Las negociaciones con los acreedores se rompieron. La versión más optimista es que se ingresó en una impasse. Vicentin, Latam y default son tres puntos que determinan una recta: en un contexto de parálisis de la vida material, con un Estado que se financia a través de montos aterradores de emisión, el país se desconecta de las redes de inversión. El financiamiento queda estrangulado. Es la peor estrategia para salir de la recesión, que es el mandato que Alberto Fernández recibió de las urnas.
A última hora de ayer se conoció el endurecimiento de las negociaciones entre Martín Guzmán y los acreedores en dólares con jurisdicción internacional. La señal de guerra fue que ambas partes divulgaron sus propuestas.
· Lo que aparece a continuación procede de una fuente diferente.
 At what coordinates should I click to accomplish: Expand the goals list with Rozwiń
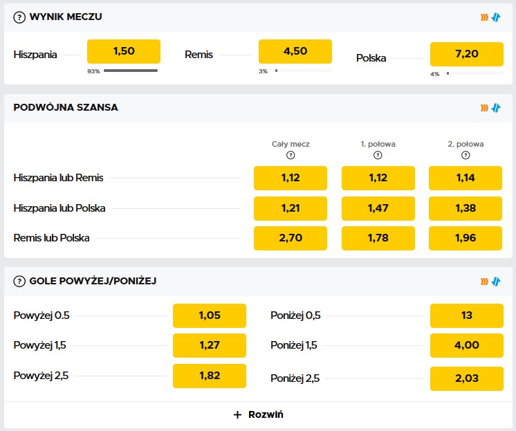pos(258,414)
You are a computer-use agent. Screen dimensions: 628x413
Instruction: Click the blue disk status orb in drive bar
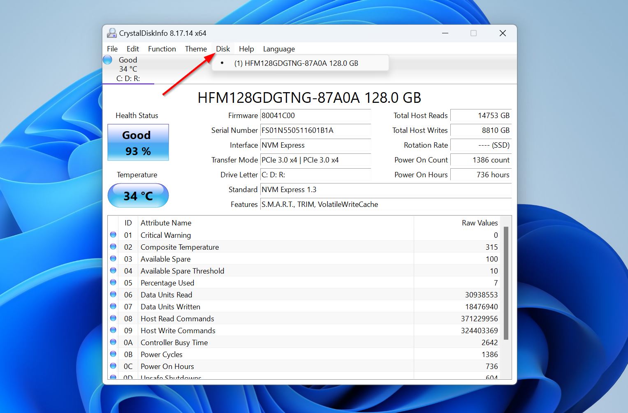pos(108,60)
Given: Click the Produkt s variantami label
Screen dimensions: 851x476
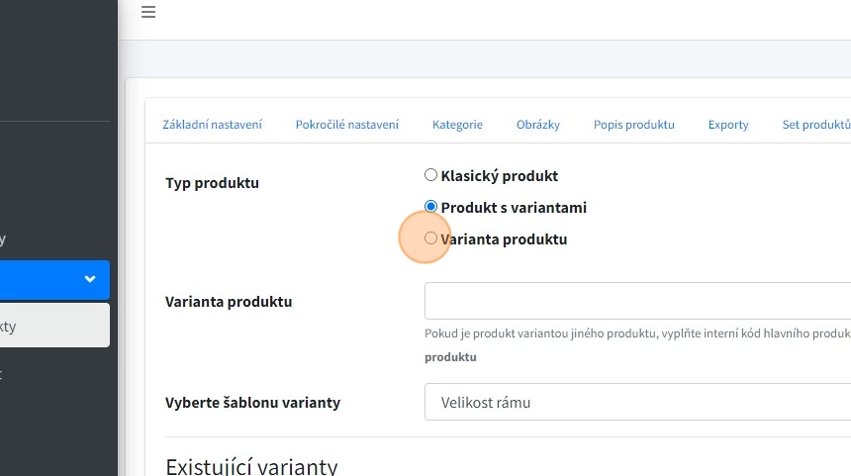Looking at the screenshot, I should pyautogui.click(x=514, y=208).
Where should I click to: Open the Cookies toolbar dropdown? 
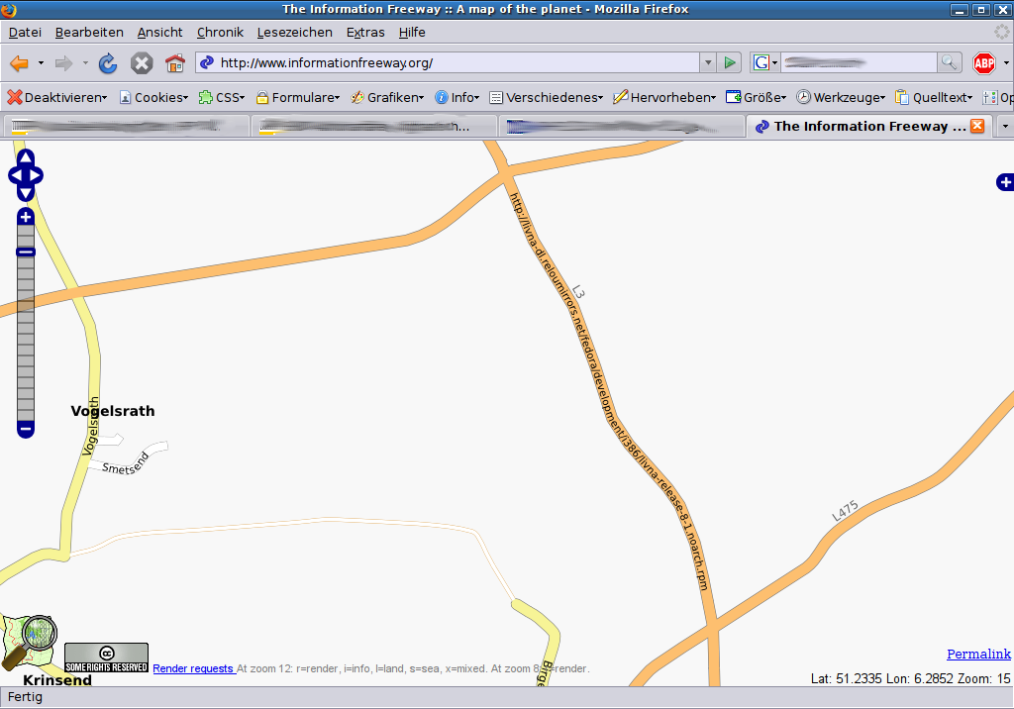153,97
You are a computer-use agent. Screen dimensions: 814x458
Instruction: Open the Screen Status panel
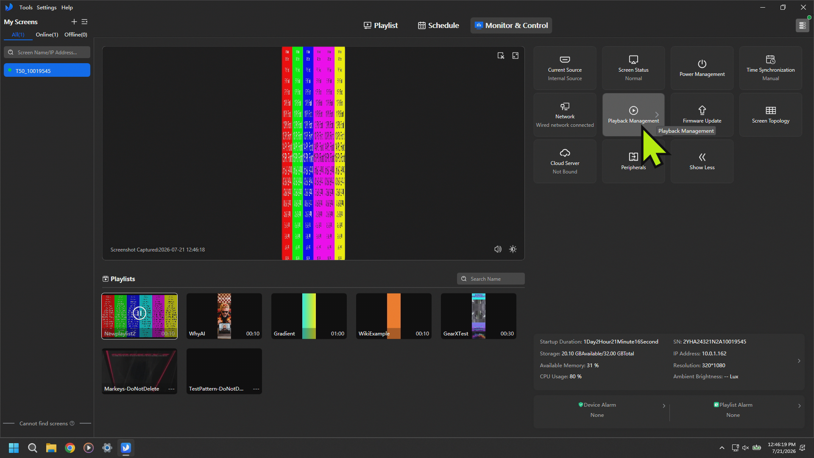coord(633,68)
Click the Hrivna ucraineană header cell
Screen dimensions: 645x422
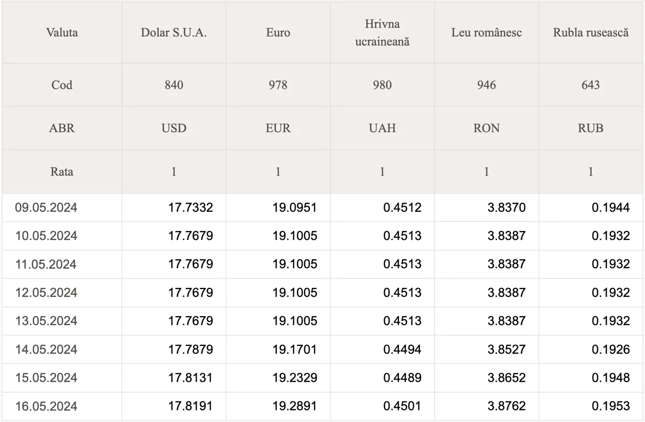pyautogui.click(x=382, y=33)
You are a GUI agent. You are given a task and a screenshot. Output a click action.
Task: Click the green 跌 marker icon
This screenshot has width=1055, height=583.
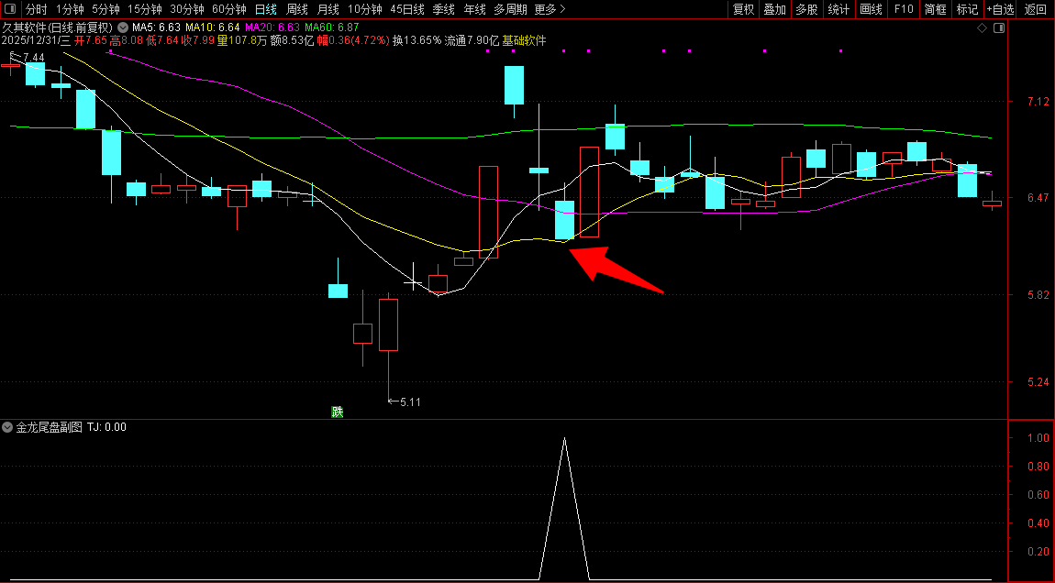(x=338, y=412)
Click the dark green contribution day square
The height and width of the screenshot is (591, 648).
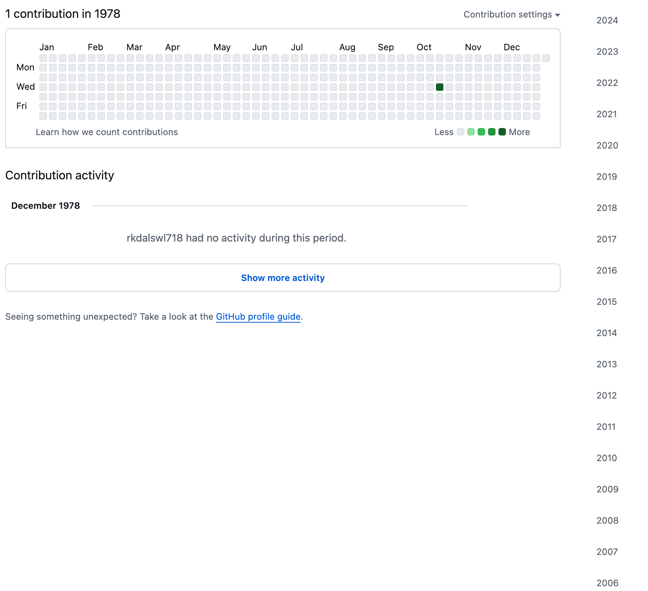[x=440, y=87]
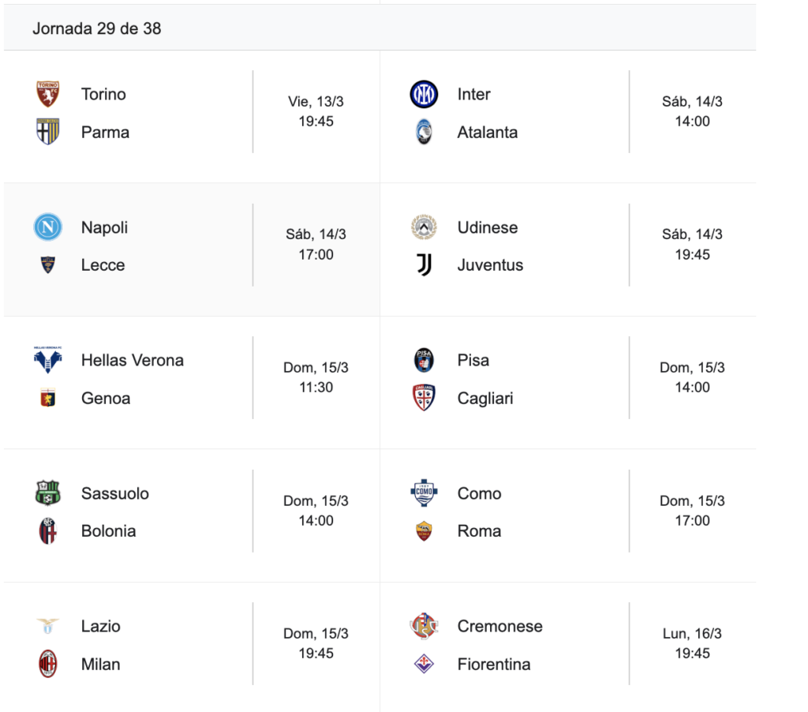The image size is (808, 712).
Task: Click the Torino club crest
Action: pyautogui.click(x=48, y=94)
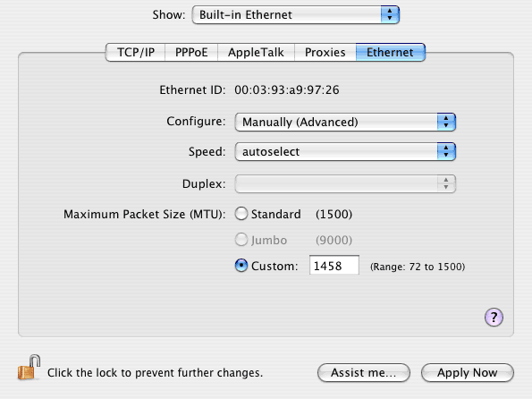Switch to the PPPoE tab
The width and height of the screenshot is (532, 399).
coord(191,52)
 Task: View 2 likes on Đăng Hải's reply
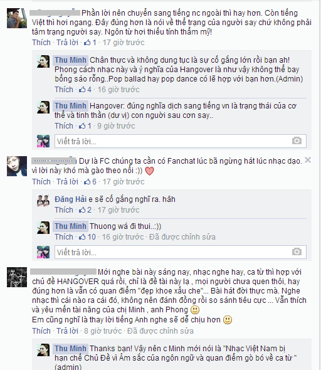point(85,210)
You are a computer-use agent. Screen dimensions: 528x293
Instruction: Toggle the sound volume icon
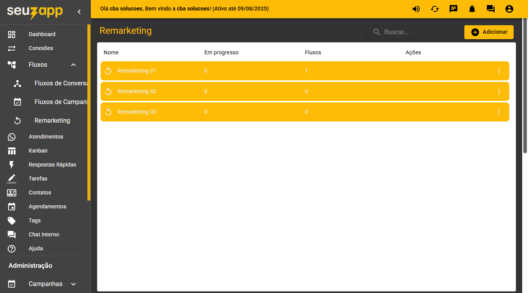coord(416,9)
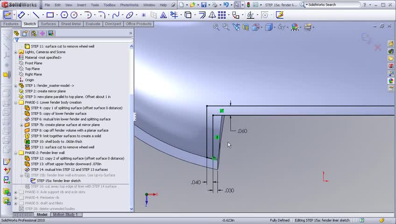Switch to the Surfaces tab
This screenshot has width=396, height=224.
click(48, 24)
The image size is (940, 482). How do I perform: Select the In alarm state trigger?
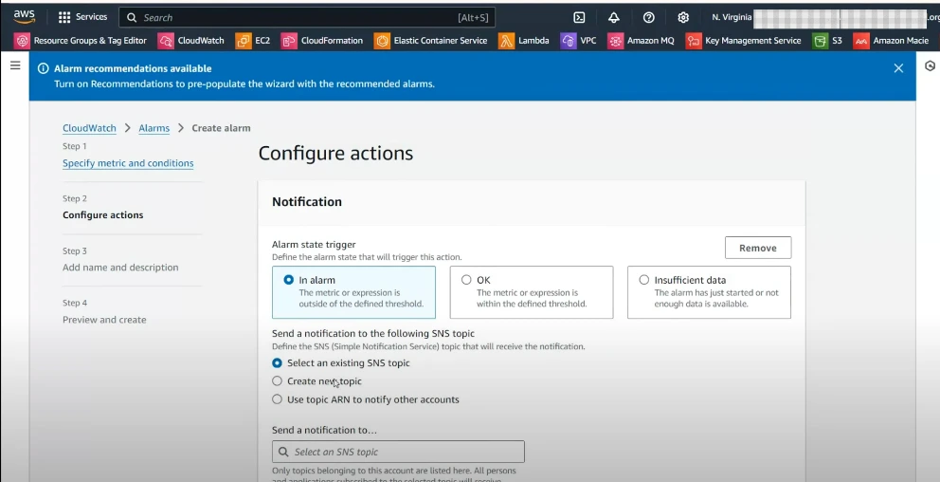click(289, 280)
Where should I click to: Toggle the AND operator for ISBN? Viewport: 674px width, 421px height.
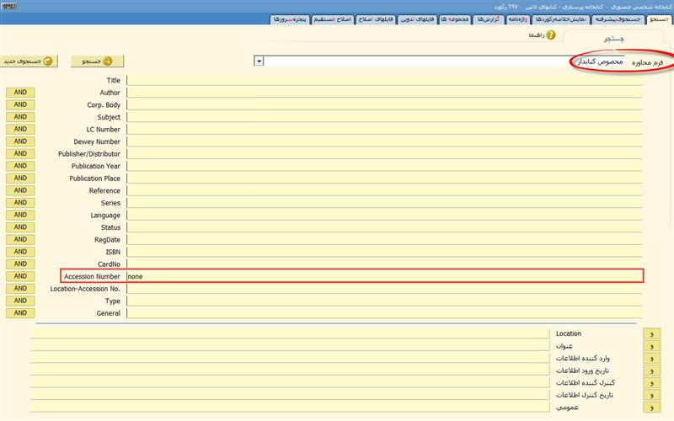(x=20, y=252)
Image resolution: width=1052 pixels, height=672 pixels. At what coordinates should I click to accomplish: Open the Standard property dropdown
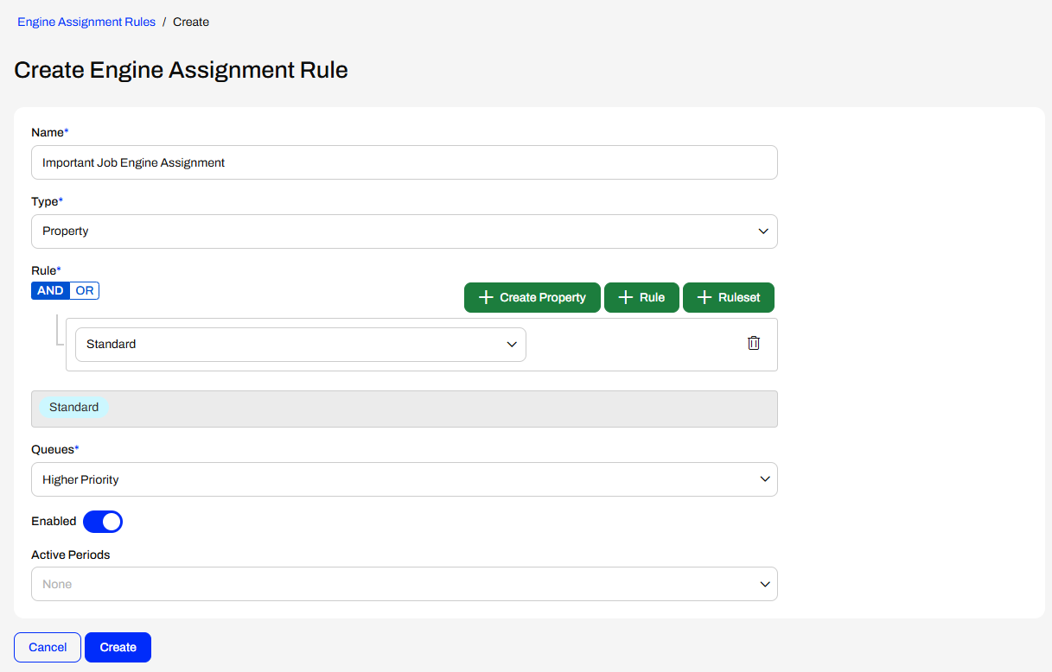(301, 344)
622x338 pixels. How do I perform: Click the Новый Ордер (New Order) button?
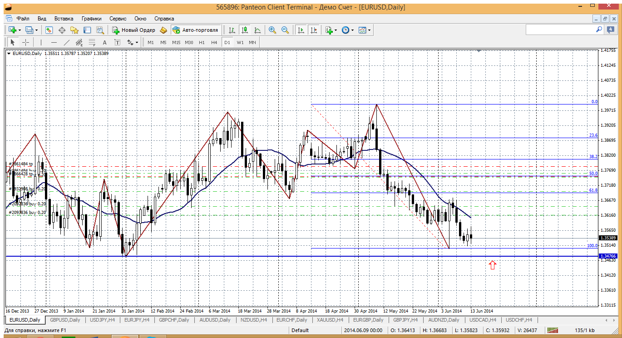click(x=134, y=30)
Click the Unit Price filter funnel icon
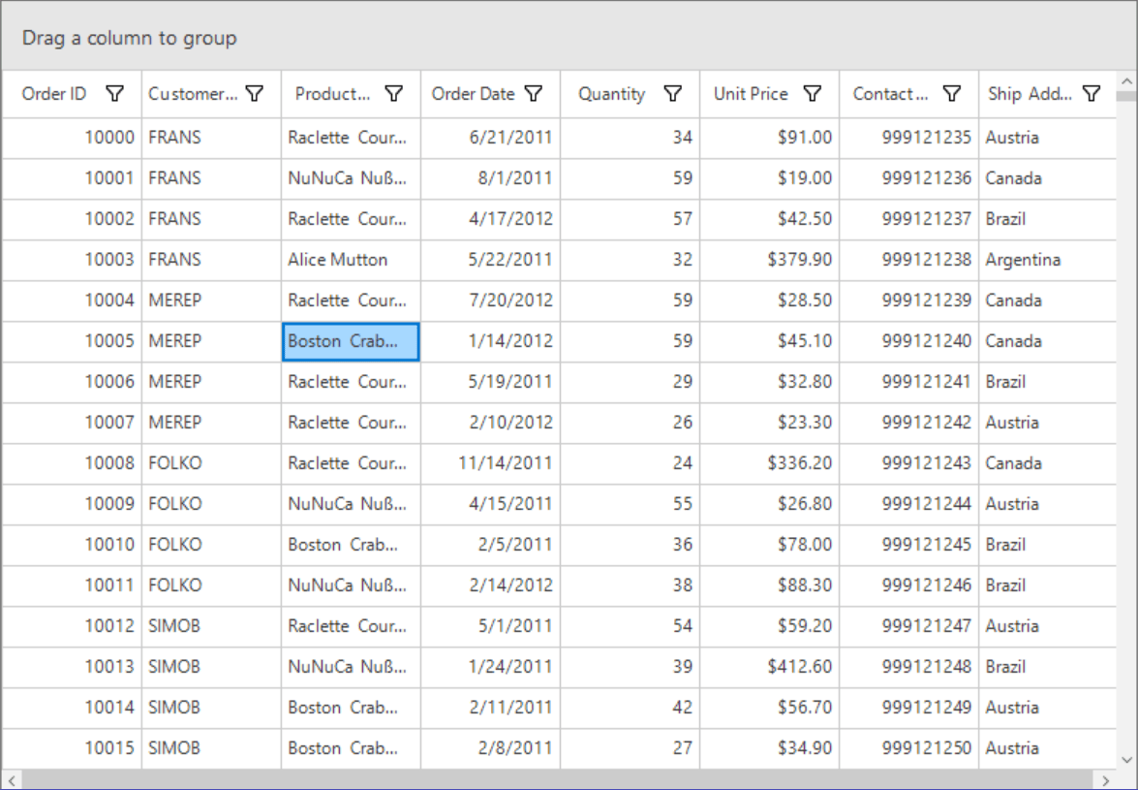The image size is (1138, 790). [x=812, y=93]
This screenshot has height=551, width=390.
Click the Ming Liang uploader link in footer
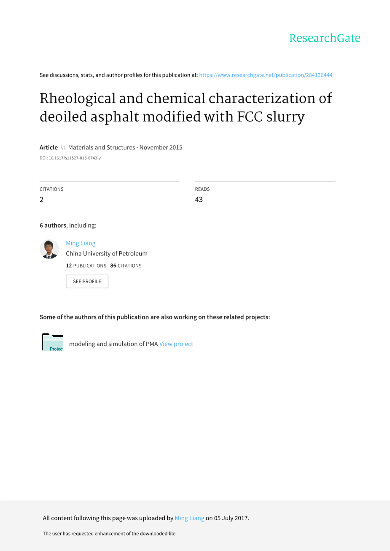pos(189,518)
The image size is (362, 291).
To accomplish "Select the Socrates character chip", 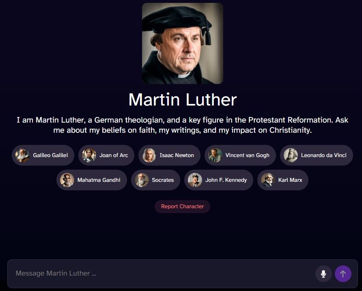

Las explicaciones preliminares fueron discordantes. Entre los bonistas se alegaba malestar por la intención de dividirlos con privilegios arbitrarios. En el entorno de Guzmán hablaban de que ya era imposible hacer más concesiones. Ambas razones pueden ser verdaderas. El ministro realizó una jugada incomprensible anteayer. En un desafío al principio de no contradicción, la Secretaría de Finanzas sostuvo que para fortalecer el mercado de deuda en pesos se les iba a dar un bono en dólares a los que no quieren pesos, pero quedaron atrapados con bonos en pesos. Fue interpretado como un traje a medida para fondos como Pimco o Templeton, que habían comprado esos instrumentos en la crisis de 2018, en una apuesta errónea a la estabilidad de la moneda local.
Los acreedores se irritaron también porque el ministro, que les venía hablando de su afición intelectual por las "unidades de deuda contingente" (en inglés value recovery instruments), como se denomina a los cupones atados a variables como, por ejemplo, las exportaciones agropecuarias, relativizó su propuesta, que ahora aparece en términos potenciales. Ese bono pagaría un interés no superior a 0,75% en el caso de que el promedio de esas exportaciones, en los últimos cinco años, supere determinado monto. Y siempre que las del año en que se paga no hayan caído por debajo de cierto nivel.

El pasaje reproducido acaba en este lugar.